AI/ML Dictionary

👋

On this page, you’ll find technical terms and concepts that you may come across while working with AI chatbots and generative AI. We hope that understanding these terms will help you better navigate the field!

Hallucinations

📕 Definition: Instances where the model generates information that is plausible-sounding but incorrect.

👉 Example: If you ask a chatbot for the capital of a fictional country, it might generate a convincing-sounding answer even though no such country exists.

🤔 Why does it matter?: Recognizing hallucinations is crucial for ensuring the reliability and trustworthiness of AI-generated content. It's important to validate the information provided by AI.

🔗 Source: OpenAI Blog on GPT-3 Hallucinations

Prompt Engineering

📕 Definition: The process of designing and refining the inputs (aka the prompts!) given to an AI model to receive the most accurate and relevant outputs

👉 Example: Asking “Tell me about chess” is too vague and the intent is unclear. Asking “Can you explain the basic rules of chess, including how each piece moves and the objective of the game?” is specific and clearer in intent.

🤔 Why does it matter?: Good prompts improve accuracy and enhance the user experience.

🔗 Source: OpenAI Blog on P

Temperature

📕 Definition: A hyperparameter in a model that controls the randomness of predictions.

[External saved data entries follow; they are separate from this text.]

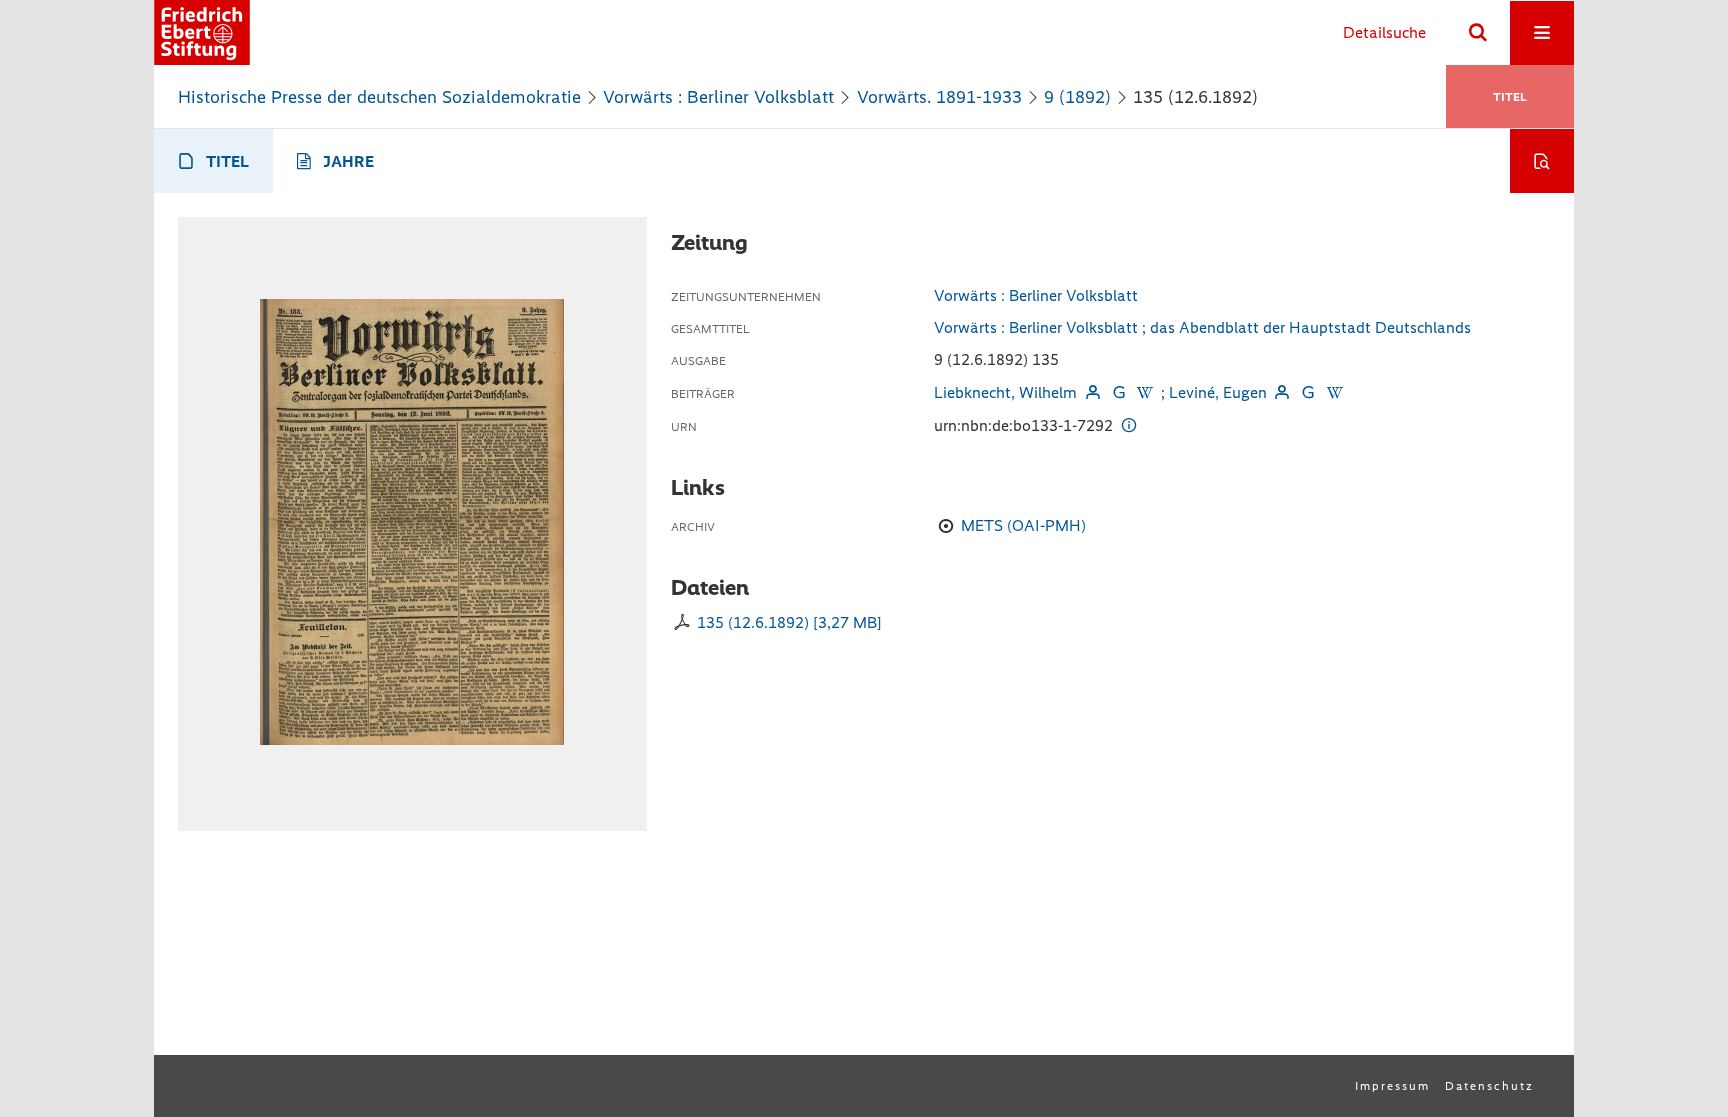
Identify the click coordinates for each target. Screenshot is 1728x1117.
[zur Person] (1092, 392)
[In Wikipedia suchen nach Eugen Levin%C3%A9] (1334, 392)
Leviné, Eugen (1218, 392)
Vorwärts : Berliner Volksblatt (718, 97)
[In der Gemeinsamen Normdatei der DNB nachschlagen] (1119, 392)
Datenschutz (1489, 1086)
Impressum (1392, 1086)
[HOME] (202, 32)
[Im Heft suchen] (1542, 161)
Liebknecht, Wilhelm (1005, 392)
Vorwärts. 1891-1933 (939, 97)
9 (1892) (1077, 97)
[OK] (1478, 33)
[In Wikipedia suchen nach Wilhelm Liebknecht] (1145, 392)
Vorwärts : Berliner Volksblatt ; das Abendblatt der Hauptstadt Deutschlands (1202, 327)
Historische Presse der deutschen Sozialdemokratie (379, 97)
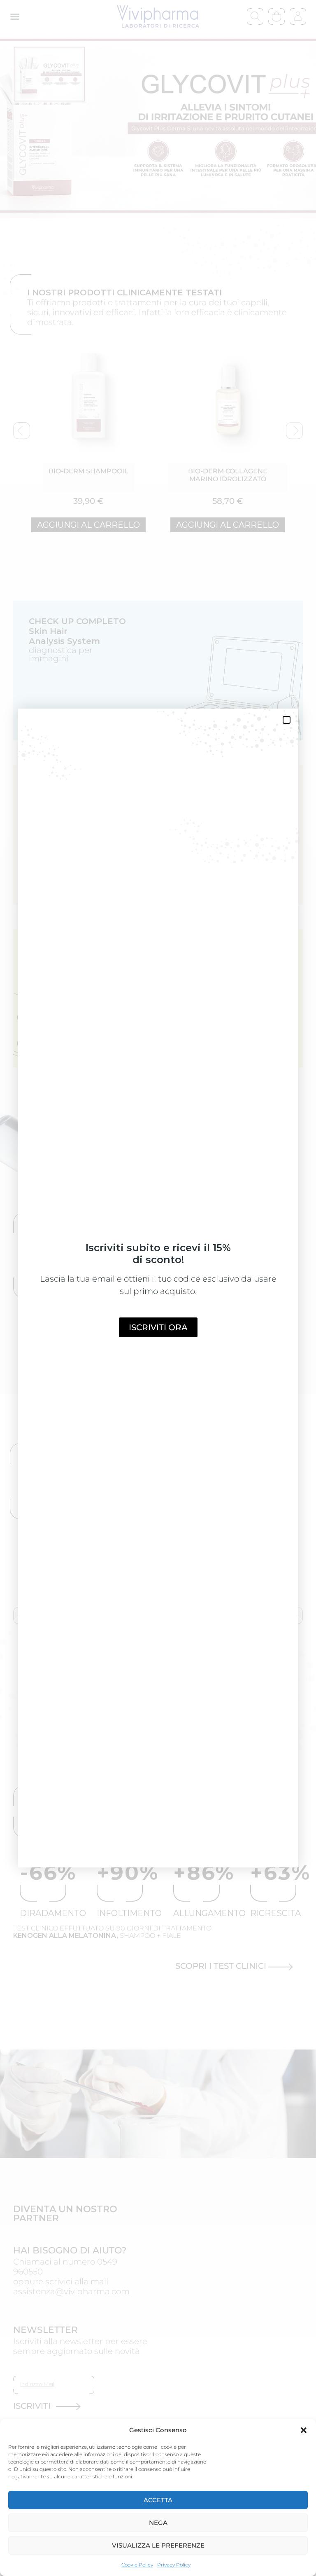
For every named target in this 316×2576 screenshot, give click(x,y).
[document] (158, 1288)
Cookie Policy (137, 2565)
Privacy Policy (174, 2565)
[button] (304, 2430)
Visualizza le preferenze (158, 2545)
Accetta (158, 2500)
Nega (158, 2523)
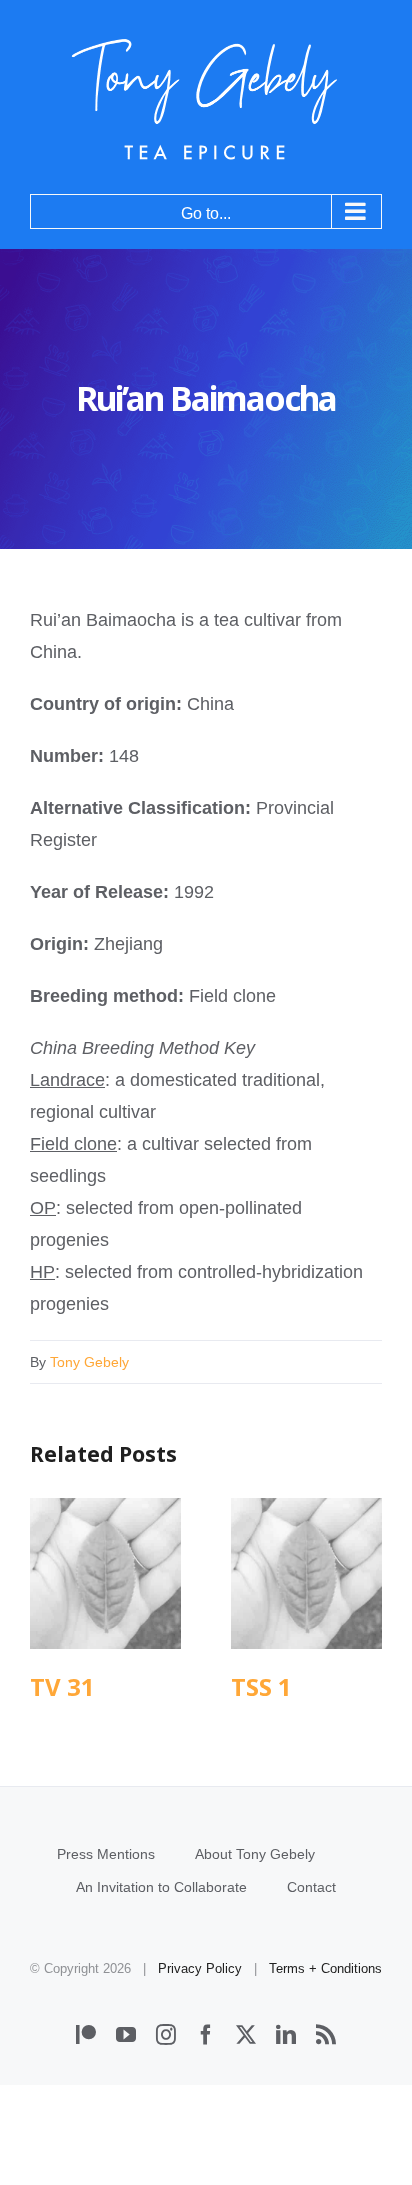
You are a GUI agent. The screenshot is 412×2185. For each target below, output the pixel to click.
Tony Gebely (89, 1362)
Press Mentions (106, 1854)
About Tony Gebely (255, 1854)
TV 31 (105, 1573)
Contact (311, 1887)
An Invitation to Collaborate (161, 1887)
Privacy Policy (200, 1968)
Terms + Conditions (325, 1968)
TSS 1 (306, 1573)
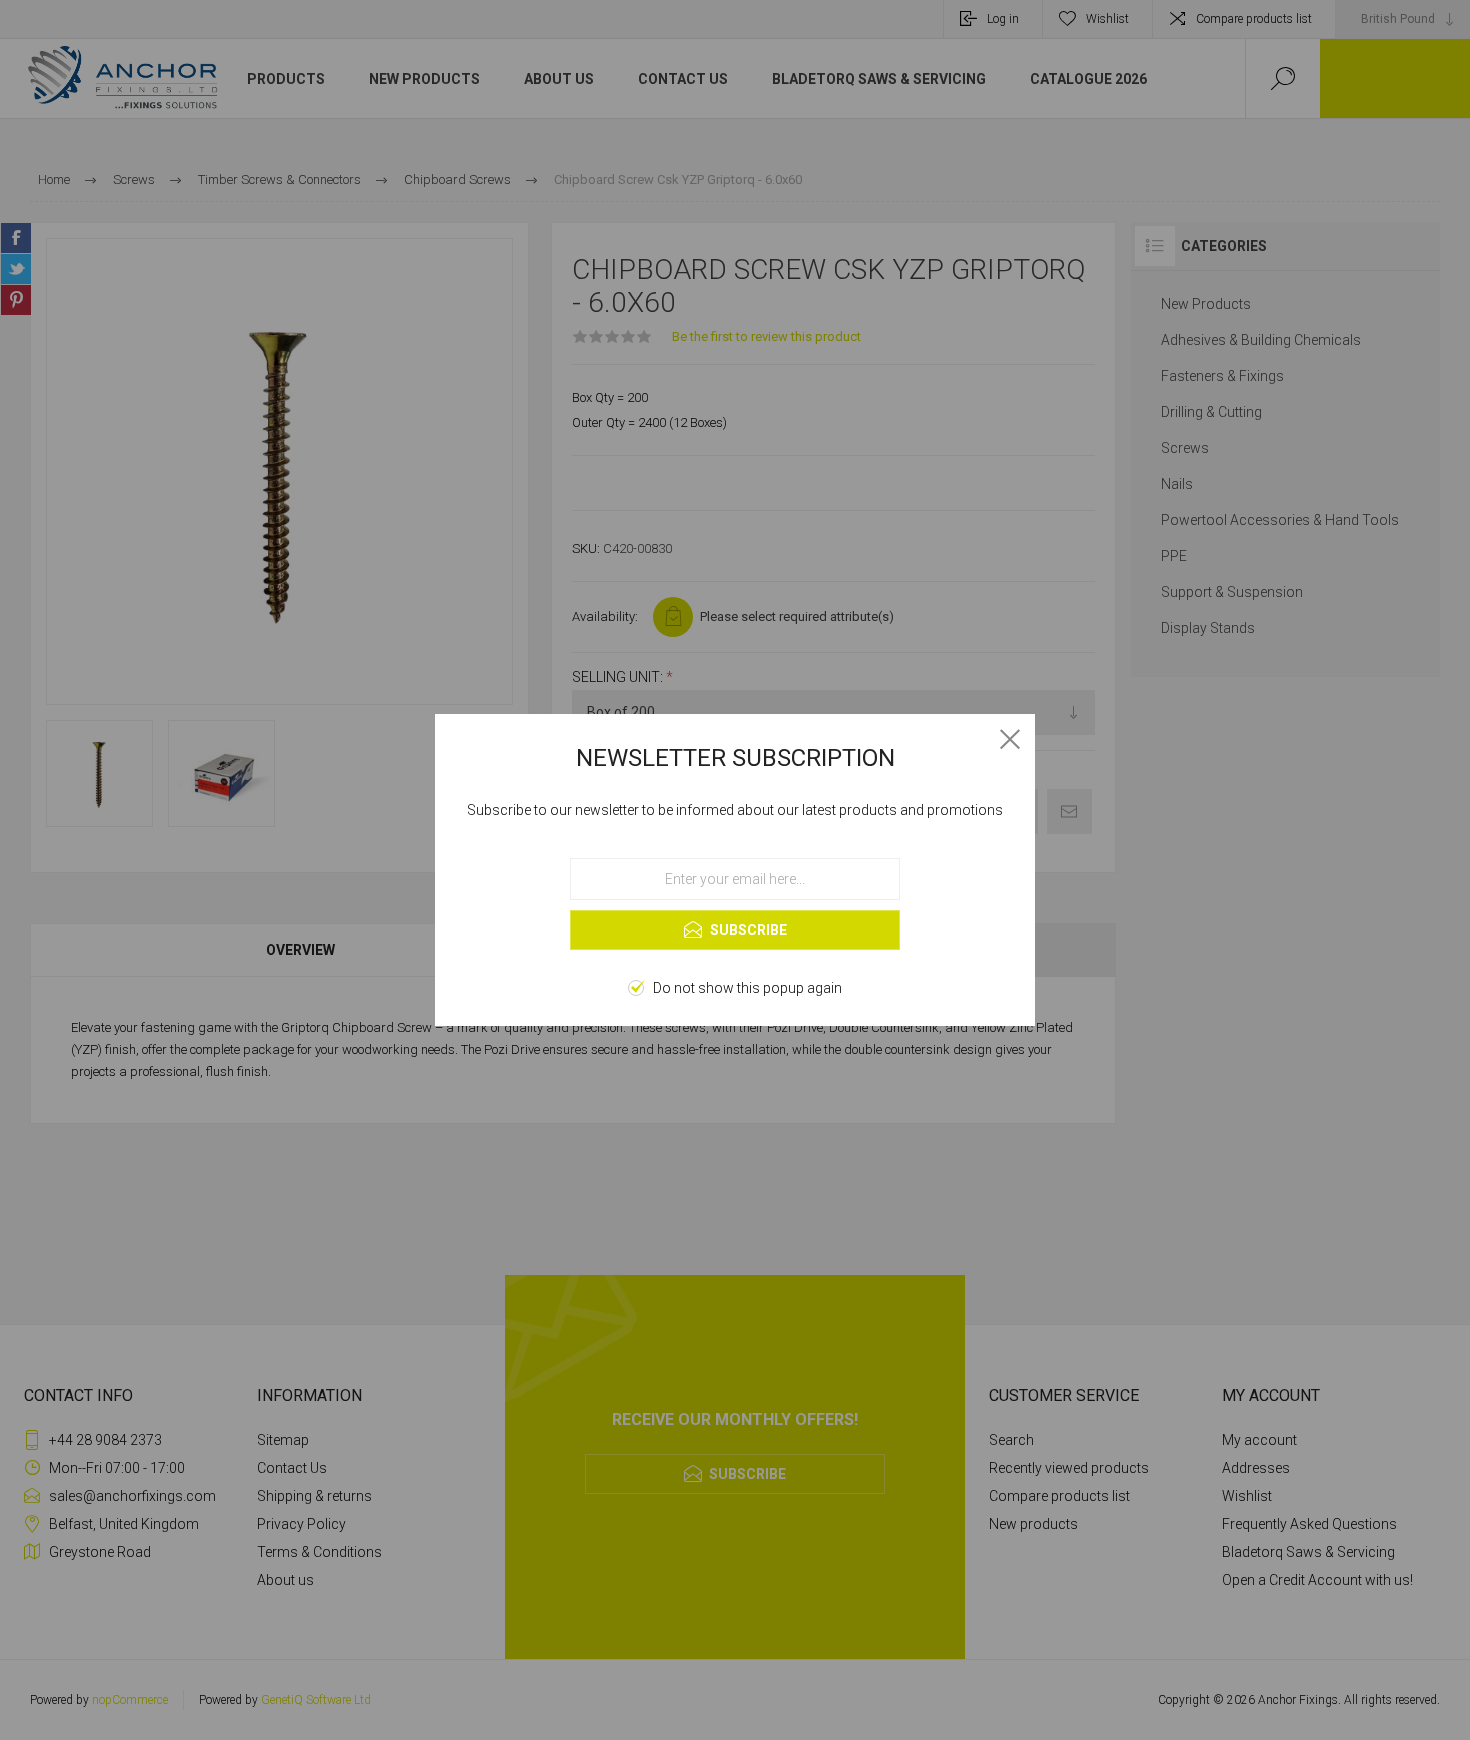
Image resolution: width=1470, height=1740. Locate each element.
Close (1010, 739)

👉 Example: When this parameter value is closer to 1, a generative model will generate a more random output. For example, with a high value, given a prompt “I like…,” it might give answers that vary a lot from a range of “I like cats” to “I like to skate in a frozen lake,” whereas with a low value, it might give similar answers such as “I like cats” and “I like dogs.”

🤔 Why does it matter?: You might want to control how random your model’s outputs will be based on the goal of your model. If you want it to give super creative answers, you might want to increase the value closer to 1.

🔗 Source: Affino Blog on Temperature

Overfitting

📕 Definition: A consequence that happens during training, when a model predicts very accurately from the training data but is unable to generalize to the testing data.

👉 Example: An image classifier trained on images of dogs all with a grass background, it may learn to correctly classify dogs with grass or greenery in the background, but may not be able to classify dogs indoors.

🤔 Why does it matter?: If we (unintentionally or intentionally) exclude certain groups from the model’s training data, it will fail to accurately predict for those underrepresented groups, making it an unreliable and biased model.